The plaintiffs brought the case to courts in Ecuador and the United States, arguing that Texaco's practices violated laws in both countries. Both times, the courts sided with the Ecuadorians. Chevron then filed a RICO (Racketeer Influenced and Corrupt Organizations Act) in 2011 against the Amazon Defense Front, fighting back hard by invoking the law that the U.S. government frequently uses in Mafia prosecutions. Chevron argued that the plaintiffs had won the $19 billion judgment fraudulently, through extortion, mail fraud, wire fraud, and witness tampering. The company was asking for $60 billion in compensation.

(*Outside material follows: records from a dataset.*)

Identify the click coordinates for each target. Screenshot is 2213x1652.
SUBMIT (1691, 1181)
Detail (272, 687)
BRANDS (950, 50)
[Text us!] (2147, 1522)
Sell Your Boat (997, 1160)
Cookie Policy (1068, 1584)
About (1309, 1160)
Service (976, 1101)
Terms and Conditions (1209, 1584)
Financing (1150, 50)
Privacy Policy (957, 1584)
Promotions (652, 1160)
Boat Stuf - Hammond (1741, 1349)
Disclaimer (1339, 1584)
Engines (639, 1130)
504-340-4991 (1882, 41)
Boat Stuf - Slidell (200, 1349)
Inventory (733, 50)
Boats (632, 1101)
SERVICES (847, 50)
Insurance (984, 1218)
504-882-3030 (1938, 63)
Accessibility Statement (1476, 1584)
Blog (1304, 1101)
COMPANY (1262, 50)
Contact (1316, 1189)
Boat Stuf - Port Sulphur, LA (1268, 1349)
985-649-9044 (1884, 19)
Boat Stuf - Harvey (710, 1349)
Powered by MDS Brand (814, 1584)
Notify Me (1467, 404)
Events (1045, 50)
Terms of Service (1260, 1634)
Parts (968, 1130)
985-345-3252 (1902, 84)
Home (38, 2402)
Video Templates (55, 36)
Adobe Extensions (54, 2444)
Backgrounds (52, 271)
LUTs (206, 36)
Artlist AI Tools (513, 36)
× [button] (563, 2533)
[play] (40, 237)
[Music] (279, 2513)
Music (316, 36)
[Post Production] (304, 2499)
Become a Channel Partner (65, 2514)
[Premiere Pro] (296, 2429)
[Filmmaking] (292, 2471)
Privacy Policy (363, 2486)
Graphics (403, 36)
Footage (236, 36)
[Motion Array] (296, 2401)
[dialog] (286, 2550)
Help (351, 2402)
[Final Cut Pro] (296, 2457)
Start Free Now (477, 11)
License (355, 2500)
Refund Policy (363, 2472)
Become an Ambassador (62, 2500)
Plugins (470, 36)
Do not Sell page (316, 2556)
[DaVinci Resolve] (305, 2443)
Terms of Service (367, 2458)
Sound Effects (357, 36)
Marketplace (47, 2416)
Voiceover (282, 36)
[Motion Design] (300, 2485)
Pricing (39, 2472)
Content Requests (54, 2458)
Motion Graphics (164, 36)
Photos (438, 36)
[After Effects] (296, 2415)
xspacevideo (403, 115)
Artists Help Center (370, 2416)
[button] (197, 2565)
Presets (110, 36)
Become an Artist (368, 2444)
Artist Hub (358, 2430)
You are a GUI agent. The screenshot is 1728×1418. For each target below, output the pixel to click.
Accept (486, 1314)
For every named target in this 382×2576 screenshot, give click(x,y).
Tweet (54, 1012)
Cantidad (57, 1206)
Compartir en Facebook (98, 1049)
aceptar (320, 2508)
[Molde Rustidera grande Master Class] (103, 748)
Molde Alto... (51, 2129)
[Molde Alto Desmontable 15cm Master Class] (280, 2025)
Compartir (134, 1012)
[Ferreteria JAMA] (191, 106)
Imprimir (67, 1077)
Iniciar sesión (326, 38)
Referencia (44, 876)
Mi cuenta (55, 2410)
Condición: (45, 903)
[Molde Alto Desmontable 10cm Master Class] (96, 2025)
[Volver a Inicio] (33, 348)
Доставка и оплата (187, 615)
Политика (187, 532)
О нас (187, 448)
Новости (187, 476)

Judge Kaplan had sided with Chevron all along, consistently making disparaging remarks about Ecuador’s judicial system. Donziger, the Amazon Defense Front's lawyer, filed counterclaims pointing the finger at Chevron, saying that the company was using the RICO lawsuit as a distraction from its environmental crimes.

“For three years, Chevron has used its RICO suit largely for public relations purposes to falsely taint the Ecuador case and my personal reputation,” said the lawyer. “When it comes time to put their allegations to the test, Chevron chickens out and runs into the arms of its favorite judge for protection.

Kaplan is currently the subject of a petition by the Ecuadorians for recusal and will appear in late September before a three-judge appellate panel in Manhattan, which might affect the scheduled trial date for Chevron on October 15.